[Extracted records]
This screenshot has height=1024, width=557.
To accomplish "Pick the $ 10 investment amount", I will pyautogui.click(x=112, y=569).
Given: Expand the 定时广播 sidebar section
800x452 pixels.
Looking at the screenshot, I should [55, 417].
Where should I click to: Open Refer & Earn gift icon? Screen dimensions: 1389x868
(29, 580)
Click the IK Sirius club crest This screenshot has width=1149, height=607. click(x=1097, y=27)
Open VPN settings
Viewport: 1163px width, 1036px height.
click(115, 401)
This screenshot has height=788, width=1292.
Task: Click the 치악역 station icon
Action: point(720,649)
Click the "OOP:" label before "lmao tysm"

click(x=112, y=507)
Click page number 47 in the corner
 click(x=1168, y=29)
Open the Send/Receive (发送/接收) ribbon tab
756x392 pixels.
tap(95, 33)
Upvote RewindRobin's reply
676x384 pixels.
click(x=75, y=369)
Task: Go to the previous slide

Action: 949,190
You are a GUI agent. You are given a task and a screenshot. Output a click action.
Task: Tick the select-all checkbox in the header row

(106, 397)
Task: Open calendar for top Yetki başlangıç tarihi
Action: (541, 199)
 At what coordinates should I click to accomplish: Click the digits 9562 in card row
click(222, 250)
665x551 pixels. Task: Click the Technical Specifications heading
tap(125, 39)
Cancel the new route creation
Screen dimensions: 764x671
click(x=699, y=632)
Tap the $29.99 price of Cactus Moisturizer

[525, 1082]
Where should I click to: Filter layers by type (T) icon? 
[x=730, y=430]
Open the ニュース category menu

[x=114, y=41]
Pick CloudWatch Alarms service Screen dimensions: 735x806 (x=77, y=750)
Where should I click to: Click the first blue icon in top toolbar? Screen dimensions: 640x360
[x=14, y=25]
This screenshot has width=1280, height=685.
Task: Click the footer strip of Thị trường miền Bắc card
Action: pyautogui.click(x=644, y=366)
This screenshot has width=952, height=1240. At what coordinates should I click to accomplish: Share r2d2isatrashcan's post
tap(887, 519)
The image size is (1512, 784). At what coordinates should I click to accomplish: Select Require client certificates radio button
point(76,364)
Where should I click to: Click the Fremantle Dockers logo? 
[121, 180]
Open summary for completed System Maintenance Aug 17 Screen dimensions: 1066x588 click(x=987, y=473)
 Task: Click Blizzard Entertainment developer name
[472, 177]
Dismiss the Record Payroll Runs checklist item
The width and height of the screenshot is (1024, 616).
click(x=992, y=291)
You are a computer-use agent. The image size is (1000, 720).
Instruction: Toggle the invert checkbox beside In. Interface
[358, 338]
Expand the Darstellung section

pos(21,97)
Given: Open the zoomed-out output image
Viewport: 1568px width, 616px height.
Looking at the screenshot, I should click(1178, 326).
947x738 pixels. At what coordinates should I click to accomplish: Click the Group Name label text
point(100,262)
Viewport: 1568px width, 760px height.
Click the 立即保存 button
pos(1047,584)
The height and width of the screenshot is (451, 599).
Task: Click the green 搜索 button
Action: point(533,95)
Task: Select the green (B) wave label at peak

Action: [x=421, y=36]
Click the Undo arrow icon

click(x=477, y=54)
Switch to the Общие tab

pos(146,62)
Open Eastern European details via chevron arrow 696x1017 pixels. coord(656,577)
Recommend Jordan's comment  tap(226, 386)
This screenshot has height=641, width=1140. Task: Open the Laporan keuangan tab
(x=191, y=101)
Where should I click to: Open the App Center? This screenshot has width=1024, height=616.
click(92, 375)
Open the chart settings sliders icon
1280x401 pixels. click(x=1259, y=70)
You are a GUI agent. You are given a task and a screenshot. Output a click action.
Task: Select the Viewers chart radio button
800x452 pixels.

== Task item ==
Please reproduce all of the entries above exactly as they appear.

== Response for this exercise ==
This screenshot has height=1024, width=557.
To accomplish "Pick the $ 10 investment amount", I will pyautogui.click(x=112, y=569).
Given: Expand the 定时广播 sidebar section
800x452 pixels.
Looking at the screenshot, I should [55, 417].
Where should I click to: Open Refer & Earn gift icon? Screen dimensions: 1389x868
(29, 580)
Click the IK Sirius club crest This screenshot has width=1149, height=607. click(x=1097, y=27)
Open VPN settings
Viewport: 1163px width, 1036px height.
click(115, 401)
This screenshot has height=788, width=1292.
Task: Click the 치악역 station icon
Action: point(720,649)
Click the "OOP:" label before "lmao tysm"

click(x=112, y=507)
Click page number 47 in the corner
 click(x=1168, y=29)
Open the Send/Receive (发送/接收) ribbon tab
756x392 pixels.
tap(95, 33)
Upvote RewindRobin's reply
676x384 pixels.
click(x=75, y=369)
Task: Go to the previous slide

Action: 949,190
You are a GUI agent. You are given a task and a screenshot. Output a click action.
Task: Tick the select-all checkbox in the header row

(106, 397)
Task: Open calendar for top Yetki başlangıç tarihi
Action: (541, 199)
 At what coordinates should I click to accomplish: Click the digits 9562 in card row
click(222, 250)
665x551 pixels. Task: Click the Technical Specifications heading
tap(125, 39)
Cancel the new route creation
Screen dimensions: 764x671
click(x=699, y=632)
Tap the $29.99 price of Cactus Moisturizer

[525, 1082]
Where should I click to: Filter layers by type (T) icon? 
[x=730, y=430]
Open the ニュース category menu

[x=114, y=41]
Pick CloudWatch Alarms service Screen dimensions: 735x806 (x=77, y=750)
Where should I click to: Click the first blue icon in top toolbar? Screen dimensions: 640x360
[x=14, y=25]
This screenshot has width=1280, height=685.
Task: Click the footer strip of Thị trường miền Bắc card
Action: pyautogui.click(x=644, y=366)
This screenshot has width=952, height=1240. At what coordinates should I click to accomplish: Share r2d2isatrashcan's post
tap(887, 519)
The image size is (1512, 784). At what coordinates should I click to accomplish: Select Require client certificates radio button
point(76,364)
Where should I click to: Click the Fremantle Dockers logo? 
[121, 180]
Open summary for completed System Maintenance Aug 17 Screen dimensions: 1066x588 click(x=987, y=473)
 Task: Click Blizzard Entertainment developer name
[472, 177]
Dismiss the Record Payroll Runs checklist item
The width and height of the screenshot is (1024, 616).
click(x=992, y=291)
You are a computer-use agent. The image size is (1000, 720).
Instruction: Toggle the invert checkbox beside In. Interface
[358, 338]
Expand the Darstellung section

pos(21,97)
Given: Open the zoomed-out output image
Viewport: 1568px width, 616px height.
Looking at the screenshot, I should click(1178, 326).
947x738 pixels. At what coordinates should I click to accomplish: Click the Group Name label text
point(100,262)
Viewport: 1568px width, 760px height.
Click the 立即保存 button
pos(1047,584)
The height and width of the screenshot is (451, 599).
Task: Click the green 搜索 button
Action: point(533,95)
Task: Select the green (B) wave label at peak

Action: [x=421, y=36]
Click the Undo arrow icon

click(x=477, y=54)
Switch to the Общие tab

pos(146,62)
Open Eastern European details via chevron arrow 696x1017 pixels. coord(656,577)
Recommend Jordan's comment  tap(226, 386)
This screenshot has height=641, width=1140. Task: Open the Laporan keuangan tab
(x=191, y=101)
Where should I click to: Open the App Center? This screenshot has width=1024, height=616.
click(92, 375)
Open the chart settings sliders icon
1280x401 pixels. click(x=1259, y=70)
You are a GUI agent. You are given a task and a screenshot. Output a click action.
Task: Select the Viewers chart radio button
800x452 pixels.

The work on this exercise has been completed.